## Records provided
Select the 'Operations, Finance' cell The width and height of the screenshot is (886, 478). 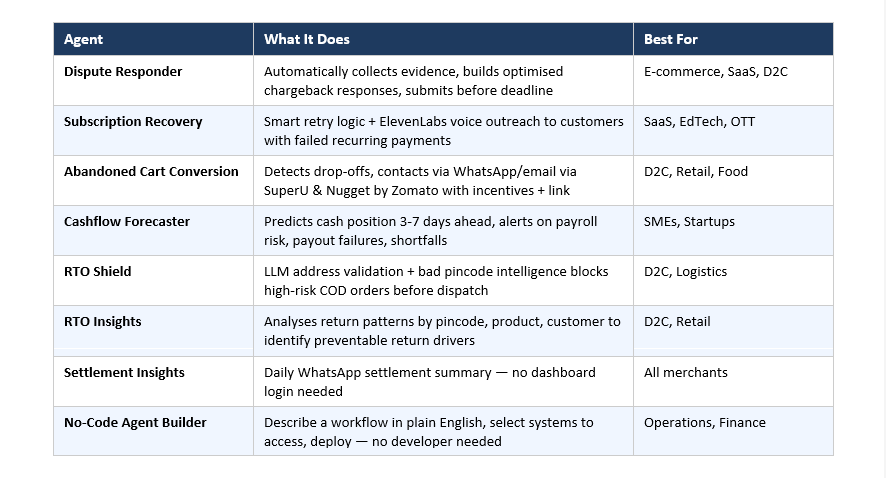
...
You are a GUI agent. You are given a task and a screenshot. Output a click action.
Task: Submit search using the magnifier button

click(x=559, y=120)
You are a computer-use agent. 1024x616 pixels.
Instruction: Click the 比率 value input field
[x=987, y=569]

## Exercise
Using the listing above, report each line that mentions the word "agent".

## Task answer
You are a GUI agent. You are given a task and a screenshot. Output a click action.
You are a computer-use agent. 1024x616 pixels.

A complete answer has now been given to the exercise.